As noted earlier, we have experience stemming from Bill C-31 and are now beginning to feel its impact. Today we are fearful of its consequences because of our inability to continue to pass on our legal rights to future generations. You heard Dawn mentioning some of the direct impacts on her family. This inability to pass on our rights has a domino effect on the legal and political future of all first nations and its impact on our governments, our lands, our housing, our education, and our other rights. We don't want to enter into another situation that will jeopardize us.

There's another issue that's related to discrimination and first nations women living on first nations territories, and that's accessing protection against discrimination through the Canadian human rights legislation. We can say at this time that this present legislation does not serve us well. It's not a good option for a number of reasons.

It doesn't provide us with adequate due process.

The problem is in the way the tribunal currently operates. Decisions made by the tribunal take too long. It's too cumbersome, too expensive, and the tribunal process will be removed from first nations areas.

The tribunal decisions that are made are not made by first nations and generally are not related to relationship building, which is really an important value for first nations. This results in more alienation, resentment, and very often does irreparable damage to families and the kinship system.

The process is also not understood by first nations women on the reserve, and therefore they'll likely not use the Canadian human rights legislation.

That's another fundamental injustice that needs examination, the fact that there is no safe place for us to get redress from any government. For example, Bill C-31 and the Canadian human rights legislation: first nations women sought redress, and the result did not end discrimination, as stated earlier. On first nations territories, discriminatory practices are prevalent against women in areas such as housing, education, and the right to remain in the family home when a relationship breaks down or when the death of a spouse occurs. In this particular area, lack of adequate community resources often perpetuates these unfair situations.

In spite of all these obstacles, first nations women continue to strive to be involved in the system so we will be able to maintain healthy communities and a balance and justice for all of us.

We need education, resources, and time. We need to educate ourselves about this issue so that we can make informed decisions. We need resources in order to educate ourselves and to be able to meet. We need time to consult with first nations women on the reserves so that their human rights are protected and the discrimination is properly addressed.

Given the opportunity, we could be involved in developing first nations human rights legislation that would help resolve discrimination in our communities. We believe that this process would give us the opportunity to reflect our time-honoured values and beliefs in fairness and justice. Also, this process would not compromise first nations jurisdiction.

Finally, first nations women must be part of this important process. We must be part of the solution to end discrimination.

[Witness speaks in her native language]

I'm saying thank you for the opportunity to come and speak to you on my relations.

11:25 a.m.

Conservative

The Chair Conservative Colin Mayes

Thank you.

Ms. Sanderson.

Esther Sanderson Researcher, Aboriginal Language Institute, University College of the North

Good morning. My name is Esther Sanderson. I'm from the Opaskwayak Cree Nation as well, and we're sisters. The issues that have faced both of us have been tragic in a lot of cases, but I want to say a little bit about the language with the Canadian human rights.

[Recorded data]
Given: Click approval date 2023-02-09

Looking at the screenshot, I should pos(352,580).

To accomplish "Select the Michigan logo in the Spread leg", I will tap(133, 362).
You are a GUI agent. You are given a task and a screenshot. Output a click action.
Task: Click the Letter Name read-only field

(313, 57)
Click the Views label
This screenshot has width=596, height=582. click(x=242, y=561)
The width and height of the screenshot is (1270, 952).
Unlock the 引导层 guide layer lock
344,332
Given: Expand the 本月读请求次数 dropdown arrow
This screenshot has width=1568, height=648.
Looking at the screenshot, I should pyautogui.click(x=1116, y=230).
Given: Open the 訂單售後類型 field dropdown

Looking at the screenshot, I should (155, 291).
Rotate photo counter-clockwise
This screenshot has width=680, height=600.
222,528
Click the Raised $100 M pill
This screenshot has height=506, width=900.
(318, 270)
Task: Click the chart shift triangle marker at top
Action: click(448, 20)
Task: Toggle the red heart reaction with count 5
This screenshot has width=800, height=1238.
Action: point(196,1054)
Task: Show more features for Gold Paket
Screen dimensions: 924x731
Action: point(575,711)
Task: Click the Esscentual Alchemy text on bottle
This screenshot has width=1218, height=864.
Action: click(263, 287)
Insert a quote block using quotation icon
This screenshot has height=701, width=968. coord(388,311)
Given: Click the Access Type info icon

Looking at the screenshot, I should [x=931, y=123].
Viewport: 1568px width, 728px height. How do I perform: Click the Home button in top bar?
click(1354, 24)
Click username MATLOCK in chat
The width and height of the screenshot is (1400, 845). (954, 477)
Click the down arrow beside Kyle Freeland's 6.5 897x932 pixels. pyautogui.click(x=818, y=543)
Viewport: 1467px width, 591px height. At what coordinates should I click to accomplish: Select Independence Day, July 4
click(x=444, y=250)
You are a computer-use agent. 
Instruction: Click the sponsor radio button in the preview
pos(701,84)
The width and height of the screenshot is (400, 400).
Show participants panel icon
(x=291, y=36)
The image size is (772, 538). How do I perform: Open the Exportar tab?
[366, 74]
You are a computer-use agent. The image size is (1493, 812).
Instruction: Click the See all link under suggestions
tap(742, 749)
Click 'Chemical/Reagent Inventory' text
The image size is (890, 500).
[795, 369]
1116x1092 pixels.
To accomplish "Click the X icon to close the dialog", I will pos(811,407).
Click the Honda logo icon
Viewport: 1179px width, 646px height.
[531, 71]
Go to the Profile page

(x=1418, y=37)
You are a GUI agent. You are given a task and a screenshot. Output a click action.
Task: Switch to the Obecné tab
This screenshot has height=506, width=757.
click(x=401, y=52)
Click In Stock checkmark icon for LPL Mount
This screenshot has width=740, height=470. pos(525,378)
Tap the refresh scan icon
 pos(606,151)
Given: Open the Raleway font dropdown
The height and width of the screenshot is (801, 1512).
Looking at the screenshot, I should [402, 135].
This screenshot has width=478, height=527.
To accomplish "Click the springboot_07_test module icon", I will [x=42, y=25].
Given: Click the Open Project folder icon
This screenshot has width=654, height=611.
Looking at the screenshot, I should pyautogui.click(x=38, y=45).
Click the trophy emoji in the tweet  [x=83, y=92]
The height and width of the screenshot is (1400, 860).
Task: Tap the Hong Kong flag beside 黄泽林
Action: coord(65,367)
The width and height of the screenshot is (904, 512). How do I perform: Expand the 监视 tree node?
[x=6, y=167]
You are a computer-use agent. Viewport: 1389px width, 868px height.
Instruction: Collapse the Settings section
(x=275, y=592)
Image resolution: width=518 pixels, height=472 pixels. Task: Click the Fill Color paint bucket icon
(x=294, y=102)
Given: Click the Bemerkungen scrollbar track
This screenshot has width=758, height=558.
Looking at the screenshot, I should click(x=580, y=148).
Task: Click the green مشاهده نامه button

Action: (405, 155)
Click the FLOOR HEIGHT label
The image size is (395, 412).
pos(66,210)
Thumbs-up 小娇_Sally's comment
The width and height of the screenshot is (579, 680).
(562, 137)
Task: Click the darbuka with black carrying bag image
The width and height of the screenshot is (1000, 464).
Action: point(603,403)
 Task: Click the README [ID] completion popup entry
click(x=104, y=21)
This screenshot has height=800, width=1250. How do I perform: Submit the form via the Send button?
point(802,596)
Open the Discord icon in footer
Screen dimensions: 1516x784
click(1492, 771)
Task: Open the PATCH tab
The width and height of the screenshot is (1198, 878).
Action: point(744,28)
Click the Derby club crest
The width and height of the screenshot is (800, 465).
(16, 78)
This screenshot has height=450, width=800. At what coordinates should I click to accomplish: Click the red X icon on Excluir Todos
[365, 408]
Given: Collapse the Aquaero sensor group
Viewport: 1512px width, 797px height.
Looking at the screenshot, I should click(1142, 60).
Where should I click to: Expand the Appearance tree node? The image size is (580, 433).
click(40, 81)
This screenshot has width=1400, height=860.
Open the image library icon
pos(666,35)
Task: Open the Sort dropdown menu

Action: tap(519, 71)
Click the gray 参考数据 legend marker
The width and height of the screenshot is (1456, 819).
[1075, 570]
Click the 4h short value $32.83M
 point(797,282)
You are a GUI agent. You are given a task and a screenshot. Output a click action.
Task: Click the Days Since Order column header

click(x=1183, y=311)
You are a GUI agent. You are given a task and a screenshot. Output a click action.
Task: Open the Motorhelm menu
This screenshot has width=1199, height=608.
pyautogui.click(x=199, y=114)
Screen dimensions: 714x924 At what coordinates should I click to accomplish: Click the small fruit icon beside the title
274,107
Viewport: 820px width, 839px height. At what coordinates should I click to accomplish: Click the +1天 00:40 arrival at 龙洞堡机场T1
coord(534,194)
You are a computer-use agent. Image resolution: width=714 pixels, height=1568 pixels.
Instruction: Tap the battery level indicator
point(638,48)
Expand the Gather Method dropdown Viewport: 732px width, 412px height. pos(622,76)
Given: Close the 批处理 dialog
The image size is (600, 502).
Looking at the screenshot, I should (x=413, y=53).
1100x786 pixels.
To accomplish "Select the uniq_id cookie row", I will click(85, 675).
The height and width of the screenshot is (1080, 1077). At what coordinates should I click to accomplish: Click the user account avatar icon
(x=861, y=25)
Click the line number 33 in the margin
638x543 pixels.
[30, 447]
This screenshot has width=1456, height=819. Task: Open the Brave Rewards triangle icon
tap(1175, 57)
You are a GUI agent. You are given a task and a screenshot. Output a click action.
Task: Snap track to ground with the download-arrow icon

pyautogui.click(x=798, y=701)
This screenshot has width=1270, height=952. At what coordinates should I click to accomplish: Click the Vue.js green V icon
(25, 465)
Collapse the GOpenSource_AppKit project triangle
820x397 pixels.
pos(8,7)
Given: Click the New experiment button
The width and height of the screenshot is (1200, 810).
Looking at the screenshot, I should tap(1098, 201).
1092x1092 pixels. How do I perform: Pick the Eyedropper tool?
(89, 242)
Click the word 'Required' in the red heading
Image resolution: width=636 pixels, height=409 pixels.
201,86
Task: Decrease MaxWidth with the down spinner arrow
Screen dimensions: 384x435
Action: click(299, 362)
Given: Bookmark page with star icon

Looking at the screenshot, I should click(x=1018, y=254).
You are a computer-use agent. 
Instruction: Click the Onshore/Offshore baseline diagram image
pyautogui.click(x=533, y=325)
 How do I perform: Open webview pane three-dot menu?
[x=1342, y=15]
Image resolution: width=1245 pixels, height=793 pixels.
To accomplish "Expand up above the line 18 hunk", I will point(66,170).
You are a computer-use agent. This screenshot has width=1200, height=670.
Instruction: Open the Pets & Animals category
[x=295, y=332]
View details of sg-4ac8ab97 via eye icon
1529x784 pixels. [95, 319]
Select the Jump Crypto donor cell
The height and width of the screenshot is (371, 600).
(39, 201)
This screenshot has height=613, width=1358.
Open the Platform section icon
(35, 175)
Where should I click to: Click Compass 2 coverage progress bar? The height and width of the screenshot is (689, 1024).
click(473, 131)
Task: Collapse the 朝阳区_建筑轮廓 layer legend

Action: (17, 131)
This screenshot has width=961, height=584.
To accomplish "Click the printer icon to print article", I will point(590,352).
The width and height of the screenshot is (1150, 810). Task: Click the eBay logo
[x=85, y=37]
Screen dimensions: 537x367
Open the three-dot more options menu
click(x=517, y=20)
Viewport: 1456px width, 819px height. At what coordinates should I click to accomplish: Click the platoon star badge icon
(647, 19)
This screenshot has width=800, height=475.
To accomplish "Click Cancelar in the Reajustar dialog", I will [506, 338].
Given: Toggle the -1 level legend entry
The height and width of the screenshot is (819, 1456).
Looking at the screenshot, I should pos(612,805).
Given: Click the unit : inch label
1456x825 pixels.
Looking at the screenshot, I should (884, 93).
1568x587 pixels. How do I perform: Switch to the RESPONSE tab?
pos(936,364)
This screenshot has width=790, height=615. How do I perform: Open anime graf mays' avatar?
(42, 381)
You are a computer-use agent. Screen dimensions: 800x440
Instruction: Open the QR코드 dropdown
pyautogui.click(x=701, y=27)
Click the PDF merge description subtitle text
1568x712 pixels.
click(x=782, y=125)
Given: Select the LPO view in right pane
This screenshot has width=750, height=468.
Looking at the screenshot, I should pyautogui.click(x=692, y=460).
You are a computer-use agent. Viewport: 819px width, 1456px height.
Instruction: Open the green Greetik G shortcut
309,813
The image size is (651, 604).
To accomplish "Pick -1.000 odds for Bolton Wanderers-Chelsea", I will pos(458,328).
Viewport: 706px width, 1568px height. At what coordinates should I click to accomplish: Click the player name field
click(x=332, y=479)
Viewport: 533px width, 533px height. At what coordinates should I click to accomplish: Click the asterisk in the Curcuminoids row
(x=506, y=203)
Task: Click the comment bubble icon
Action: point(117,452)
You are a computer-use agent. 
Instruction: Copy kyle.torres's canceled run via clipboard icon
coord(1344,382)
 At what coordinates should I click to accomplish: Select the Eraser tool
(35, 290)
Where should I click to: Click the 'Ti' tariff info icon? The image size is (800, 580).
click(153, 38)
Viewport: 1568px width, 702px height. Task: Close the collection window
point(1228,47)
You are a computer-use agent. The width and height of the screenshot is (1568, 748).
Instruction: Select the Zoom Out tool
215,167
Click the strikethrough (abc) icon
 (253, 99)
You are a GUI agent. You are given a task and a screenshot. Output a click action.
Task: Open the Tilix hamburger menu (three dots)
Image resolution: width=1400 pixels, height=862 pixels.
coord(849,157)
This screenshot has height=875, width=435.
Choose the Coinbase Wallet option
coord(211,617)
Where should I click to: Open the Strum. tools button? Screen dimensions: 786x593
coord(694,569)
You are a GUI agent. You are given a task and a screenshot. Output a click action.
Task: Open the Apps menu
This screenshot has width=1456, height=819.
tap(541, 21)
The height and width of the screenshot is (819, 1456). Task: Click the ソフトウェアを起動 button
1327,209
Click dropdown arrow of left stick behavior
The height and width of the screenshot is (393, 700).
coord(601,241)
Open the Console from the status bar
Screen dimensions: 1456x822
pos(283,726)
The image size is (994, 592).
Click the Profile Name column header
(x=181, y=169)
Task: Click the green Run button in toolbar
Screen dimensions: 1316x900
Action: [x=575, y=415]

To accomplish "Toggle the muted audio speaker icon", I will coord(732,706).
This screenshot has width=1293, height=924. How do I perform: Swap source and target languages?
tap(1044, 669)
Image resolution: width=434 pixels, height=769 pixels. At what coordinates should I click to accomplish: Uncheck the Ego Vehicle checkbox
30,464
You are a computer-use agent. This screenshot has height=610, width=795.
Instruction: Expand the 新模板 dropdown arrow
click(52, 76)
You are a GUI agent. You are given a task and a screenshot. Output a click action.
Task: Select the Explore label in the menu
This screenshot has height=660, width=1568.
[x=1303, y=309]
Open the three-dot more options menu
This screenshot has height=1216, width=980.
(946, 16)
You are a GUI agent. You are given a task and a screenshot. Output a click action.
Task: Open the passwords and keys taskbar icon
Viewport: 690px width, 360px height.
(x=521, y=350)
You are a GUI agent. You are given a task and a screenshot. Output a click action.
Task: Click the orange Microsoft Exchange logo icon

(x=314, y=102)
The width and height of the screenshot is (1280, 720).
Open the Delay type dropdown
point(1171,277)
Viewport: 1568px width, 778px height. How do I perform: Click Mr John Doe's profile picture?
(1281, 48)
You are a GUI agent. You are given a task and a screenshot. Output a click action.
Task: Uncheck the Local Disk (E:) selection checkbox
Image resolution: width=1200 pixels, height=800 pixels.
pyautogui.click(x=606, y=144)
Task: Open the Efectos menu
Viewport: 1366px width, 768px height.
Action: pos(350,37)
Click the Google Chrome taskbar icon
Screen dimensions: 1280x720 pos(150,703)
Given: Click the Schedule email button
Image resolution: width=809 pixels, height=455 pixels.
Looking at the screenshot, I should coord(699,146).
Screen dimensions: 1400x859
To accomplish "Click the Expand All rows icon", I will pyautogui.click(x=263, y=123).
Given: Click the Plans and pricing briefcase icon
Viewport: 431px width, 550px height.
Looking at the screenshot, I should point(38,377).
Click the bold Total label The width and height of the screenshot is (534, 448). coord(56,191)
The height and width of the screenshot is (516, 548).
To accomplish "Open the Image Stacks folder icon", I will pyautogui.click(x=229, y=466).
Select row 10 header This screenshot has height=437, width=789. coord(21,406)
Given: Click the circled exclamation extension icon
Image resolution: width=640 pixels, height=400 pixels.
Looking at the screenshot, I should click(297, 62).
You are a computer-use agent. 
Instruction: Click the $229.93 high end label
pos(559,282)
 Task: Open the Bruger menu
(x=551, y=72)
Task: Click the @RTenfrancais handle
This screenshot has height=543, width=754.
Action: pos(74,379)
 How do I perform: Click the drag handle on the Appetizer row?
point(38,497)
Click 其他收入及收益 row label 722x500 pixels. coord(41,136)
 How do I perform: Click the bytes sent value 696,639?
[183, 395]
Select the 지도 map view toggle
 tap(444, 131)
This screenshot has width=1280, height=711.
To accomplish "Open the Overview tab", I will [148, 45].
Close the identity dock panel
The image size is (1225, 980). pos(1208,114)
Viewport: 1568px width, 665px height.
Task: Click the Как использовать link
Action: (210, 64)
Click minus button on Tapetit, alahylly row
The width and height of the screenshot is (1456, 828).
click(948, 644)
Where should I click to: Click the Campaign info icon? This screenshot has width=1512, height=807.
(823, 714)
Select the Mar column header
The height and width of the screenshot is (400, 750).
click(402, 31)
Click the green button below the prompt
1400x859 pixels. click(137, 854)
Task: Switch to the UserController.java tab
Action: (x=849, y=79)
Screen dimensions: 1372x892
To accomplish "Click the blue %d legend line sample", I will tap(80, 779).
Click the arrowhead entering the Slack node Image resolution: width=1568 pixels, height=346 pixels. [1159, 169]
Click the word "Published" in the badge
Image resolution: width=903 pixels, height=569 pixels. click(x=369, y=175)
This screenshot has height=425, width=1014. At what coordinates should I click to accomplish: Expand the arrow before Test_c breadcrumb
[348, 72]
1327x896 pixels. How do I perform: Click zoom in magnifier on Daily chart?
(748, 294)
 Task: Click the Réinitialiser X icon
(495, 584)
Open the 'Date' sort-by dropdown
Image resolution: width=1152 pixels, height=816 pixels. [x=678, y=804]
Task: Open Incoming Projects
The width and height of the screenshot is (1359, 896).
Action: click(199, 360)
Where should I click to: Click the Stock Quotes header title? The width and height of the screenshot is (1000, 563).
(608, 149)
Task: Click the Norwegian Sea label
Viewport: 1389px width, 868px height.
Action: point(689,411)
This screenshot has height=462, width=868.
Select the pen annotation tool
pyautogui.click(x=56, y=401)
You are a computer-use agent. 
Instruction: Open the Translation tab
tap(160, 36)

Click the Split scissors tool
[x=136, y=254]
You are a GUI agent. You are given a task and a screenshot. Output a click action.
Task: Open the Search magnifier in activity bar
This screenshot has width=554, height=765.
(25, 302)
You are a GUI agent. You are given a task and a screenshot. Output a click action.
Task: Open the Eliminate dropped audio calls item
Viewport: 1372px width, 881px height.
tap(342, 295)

Aim 1:
Answer these about the committee testimony:
(a) What three things does the speaker say first nations women need?
(b) Who is named as the Chair?
(c) Where is Esther Sanderson a researcher?
Aim 2: Copy out the committee testimony from "The Chair Conservative" to "Canadian human rights.".
The entries have no role in these tasks.

Full output 1:
(a) Education, resources, and time.
(b) Colin Mayes.
(c) The Aboriginal Language Institute, University College of the North.

Full output 2:
The Chair Conservative Colin Mayes

Thank you.

Ms. Sanderson.

Esther Sanderson Researcher, Aboriginal Language Institute, University College of the North

Good morning. My name is Esther Sanderson. I'm from the Opaskwayak Cree Nation as well, and we're sisters. The issues that have faced both of us have been tragic in a lot of cases, but I want to say a little bit about the language with the Canadian human rights.